Cette opération, longue et fatigante, ne fut pas nécessaire cette fois, et, en se halant le long des berges au moyen de l’espilla, les pirogues purent doubler la pointe d’amont. Plusieurs heures furent ainsi gagnées, et la navigation régulière reprit, lorsque le soleil débordait l’horizon de quelques degrés au-dessus des cerros du Cataniapo de la rive droite.

Pendant la matinée, on put suivre assez aisément la berge, au pied des cerros, et, vers midi, les falcas s’arrêtaient au petit village de Puerto-Real. Un beau nom pour un port fluvial, où sont disséminées quelques paillotes à peine habitées.
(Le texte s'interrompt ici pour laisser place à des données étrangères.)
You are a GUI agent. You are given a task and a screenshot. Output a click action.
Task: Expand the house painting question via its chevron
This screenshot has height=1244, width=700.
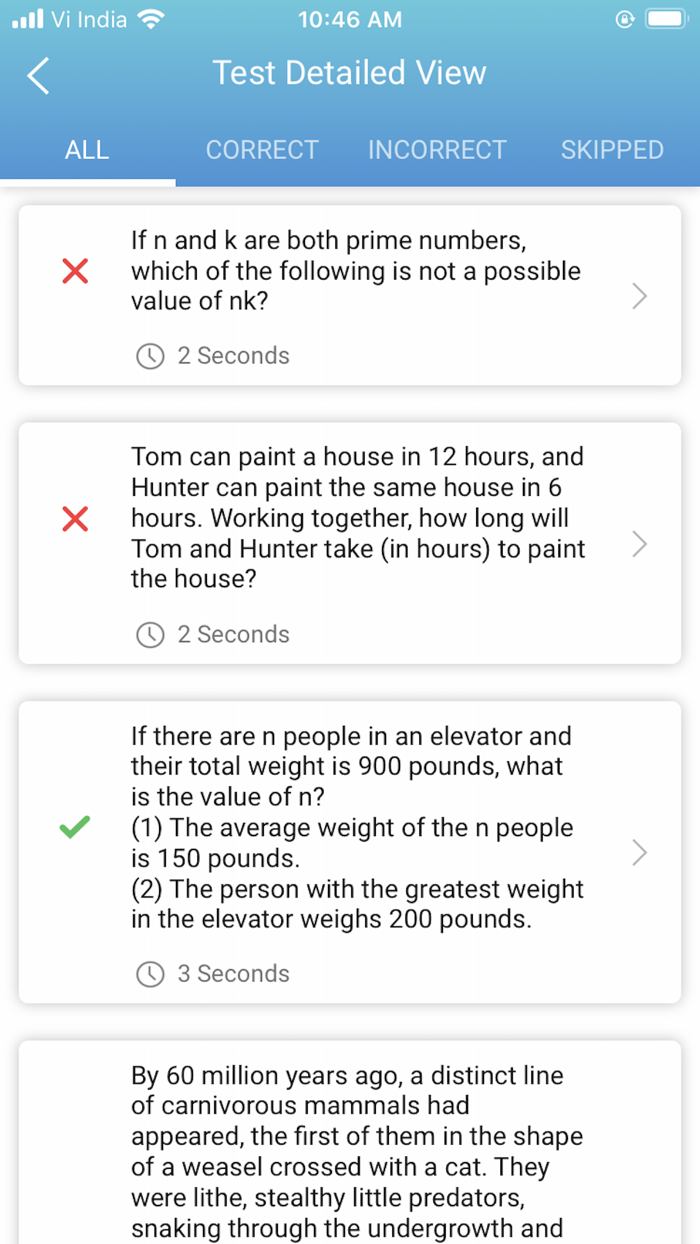click(x=638, y=544)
C’est de là que s’effectue d’habitude le portage du matériel des embarcations, lequel est conduit par terre au village d’Atures, situé à cinq kilomètres au-dessus. Aussi les Guahibos recherchent-ils avec empressement cette occasion de gagner quelques piastres.

Lorsqu’on a traité avec eux, ils prennent les bagages à dos, et les passagers les suivent, laissant aux mariniers la dure tâche de traîner leurs pirogues à travers les rapides.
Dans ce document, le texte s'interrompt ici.